**** TESTO

L’ evoluzione culturale è molto più veloce (forse troppo veloce ndr).
Pensiamo a quante cose sappiamo che non conoscevamo 50 anni fa.
Negli ultimi anni l’evoluzione culturale ha fatto salti maggiori di quelli degli ultimi 2000 anni: e oggi siamo, per certi versi, non esemplari di ‘Homo sapiens sapiens’, ma ‘esseri sapientissimi’, interconnessi a livello mondiale nel mercato globale e nel web.
Ma più sappiamo più ci rendiamo conto di quel che non sappiamo.
Tanto che oggi non solo i filosofi hanno dubbi sulla nostra stessa sapienza.
Siamo dei principianti, come esseri moderni e liberi.
E una caratteristica dei principianti. se ci pensiamo, è l’entusiasmo”.

********
**** DATI FORNITI

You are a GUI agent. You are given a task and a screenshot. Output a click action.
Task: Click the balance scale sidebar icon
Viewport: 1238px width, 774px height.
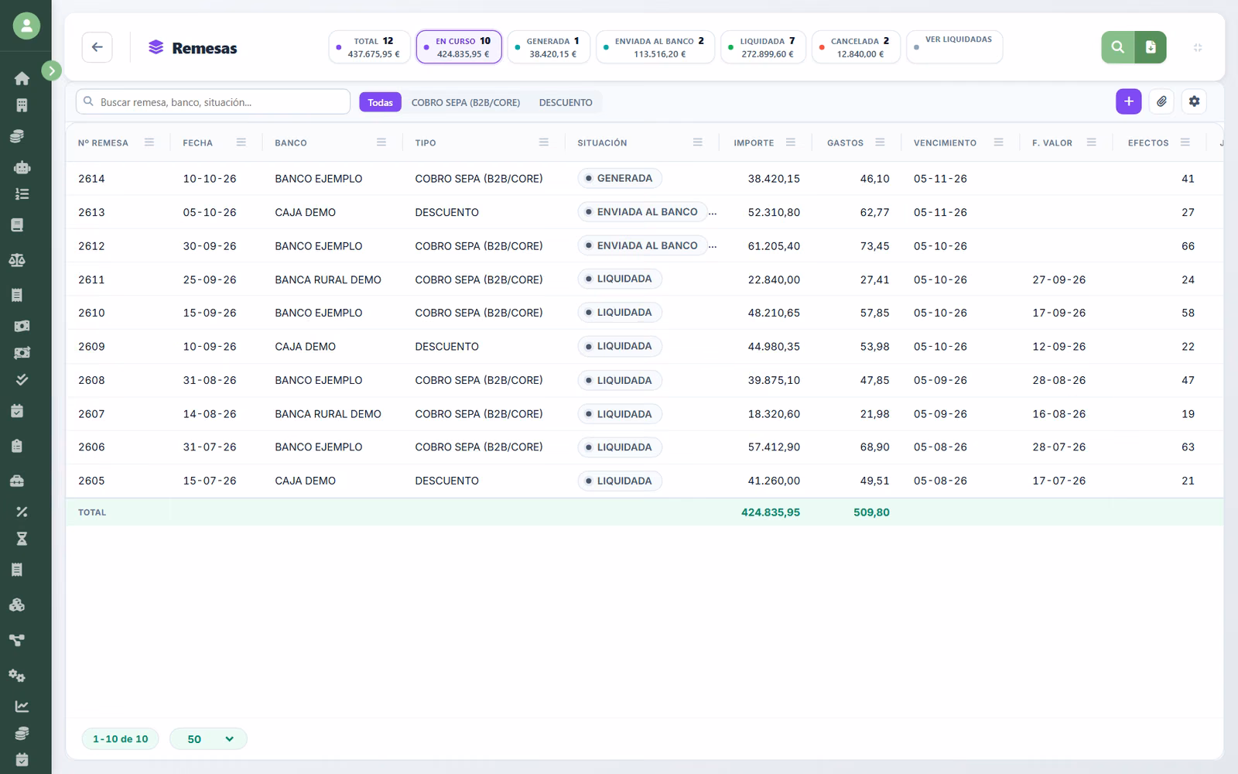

********

**ISTRUZIONI E REQUISITI:** Riassumi il testo in due frasi.

**RISPOSTA:** L'evoluzione culturale è molto veloce e negli ultimi anni ha fatto salti maggiori di quelli degli ultimi 2000 anni, e oggi siamo esseri interconnessi a livello mondiale nel mercato globale e nel web. Eppure più sappiamo più ci rendiamo conto di quel che non sappiamo, e come esseri moderni e liberi siamo dei principianti, la cui caratteristica è l'entusiasmo.